When you’re preparing a new “serious” email account (e.g. for professional publications or a job search) you need to choose a domain name and a mailbox name. The domain name is usually determined by the service provider, though not necessarily. Your mailbox name is much more free, unless somebody got there first.

Choosing A Provider

Your domain can fit in one of several tiers of credibility and utility:

  1. snugglypuppy@aol.com or iluvbeaniebabies@juno.com – This is bad because
    • unprofessional handle
    • AOL and Juno are so 1987
    • AOL connotes technophobia (my mom only recently left AOL)
  2. anything@isp.com – Only slightly better.
    • appearances: Looks like you just took whatever free mailboxes your ISP was offering when you set up your phone line or cable service, and you weren’t thinking about
    • utility: Whether your ISP is Comcast or ATT or any other, your address will change when you move or pick a different ISP. You’ll need to tell all your friends your new address, change all your email subscriptions, reprint all your resumes and business cards, … This is a powerful lock-in to keep you on their system.
  3. anything@yahoo.com or anything@gmail.com – Good because it’s portable, as stable as the free service’s underlying company, and never needs to change when you move. Also gmail has good spam filters.
  4. me@mydomain – Best, and not much trouble or expense.

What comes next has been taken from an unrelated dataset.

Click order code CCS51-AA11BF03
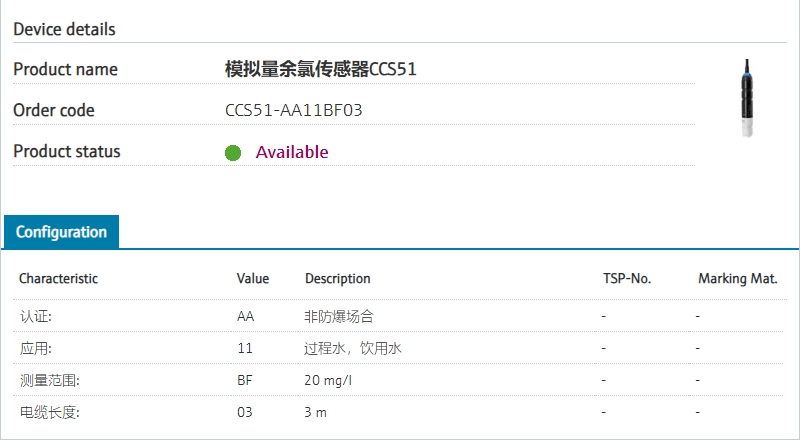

I host my domains’ mail on Google so I get their excellent spam filtering and tie-in with all their other services. Also, Google’s delivery performance is faster than Yahoo’s, both inbound and outbound, and they’re blackholed less.

Access

Any provider’s web user interface is an acquired taste. If you prefer, most providers also let you get your mail via POP/SMTP or IMAP from a desktop application like Microsoft Office Outlook or Thunderbird, though for some that access brings an additional fee.

I have come to strongly prefer using the web interface to gmail, because I have access to all my mail (and calendar and everything else) from any web browser in the world. None of it is in a folder on my desktop computer back home, and none of it will be lost or stolen with my laptop. It’s all in the cloud. Also, gmail’s labeling and filtering paradigm is uncommonly powerful.

Choosing A Mailbox Name

Whichever provider you use, choose your name carefully so it’s accurate and professional and obvious. Think what it will look like to the grad school admission counselor, or to the hiring manager: “hotchick21” or “bikergod43” won’t look so great on a resume.

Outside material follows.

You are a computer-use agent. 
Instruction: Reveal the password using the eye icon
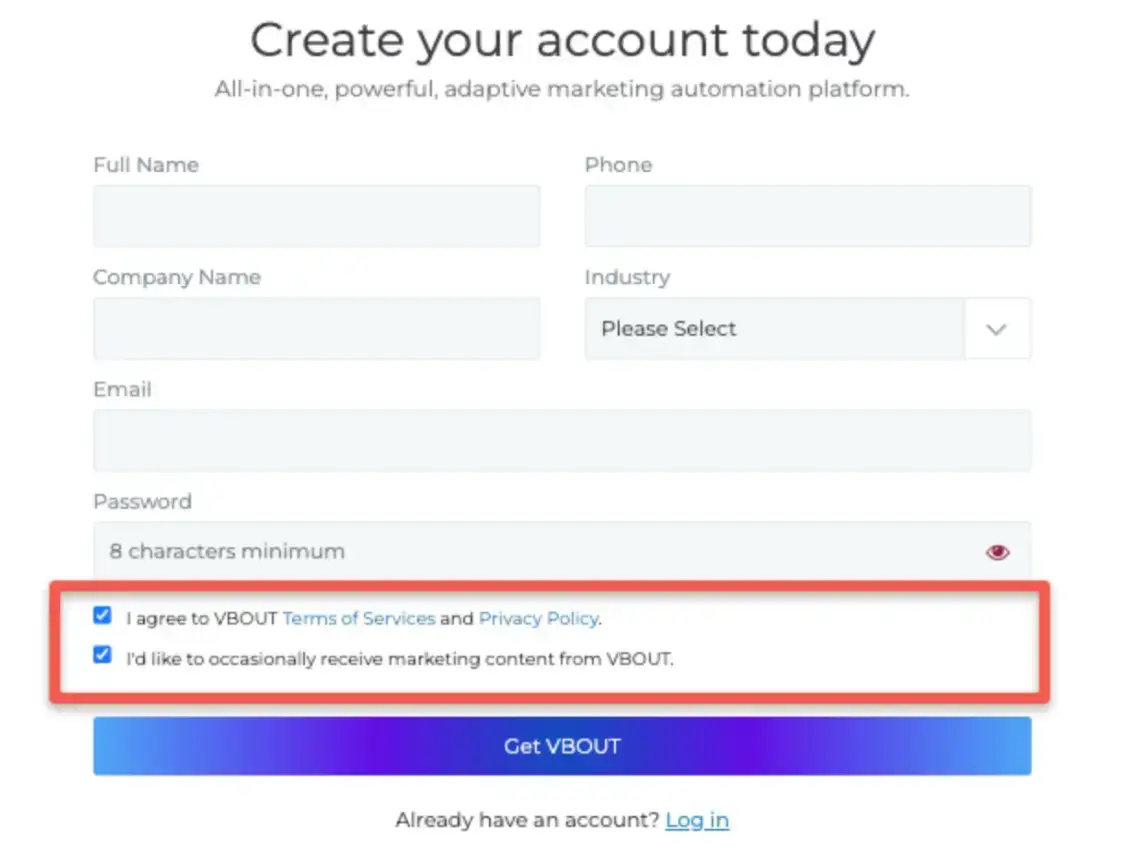(998, 551)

Avoid numbers (lissim123) because it sounds like you were late to the party. Particularly avoid numbers that might sound like your birthday (lissim1962) because it might reveal your age, which could be either older or younger than the hiring manager wants. (Yes, that’s age discrimination. Yes, it’s illegal. Yes, it happens. No, you can’t prove that’s why you didn’t get that job. Get over it.)

A good starting point is your first initial and last name, if it’s still available (lsimpson). If you want to be a little less formal, check for first name and last initial (lisas).

Grab all the permutations you can think of (lisasimpson and lisa_simpson and lisa.simpson and lisa-simpson and l.simpson and lisas) also near-misspellings (lsimson and lsimpsone and lsympson) and funnel them all to the same inbox. Gmail makes this funneling easy and I presume Yahoo does too. You really, really don’t want a dozen mailboxes to check every day.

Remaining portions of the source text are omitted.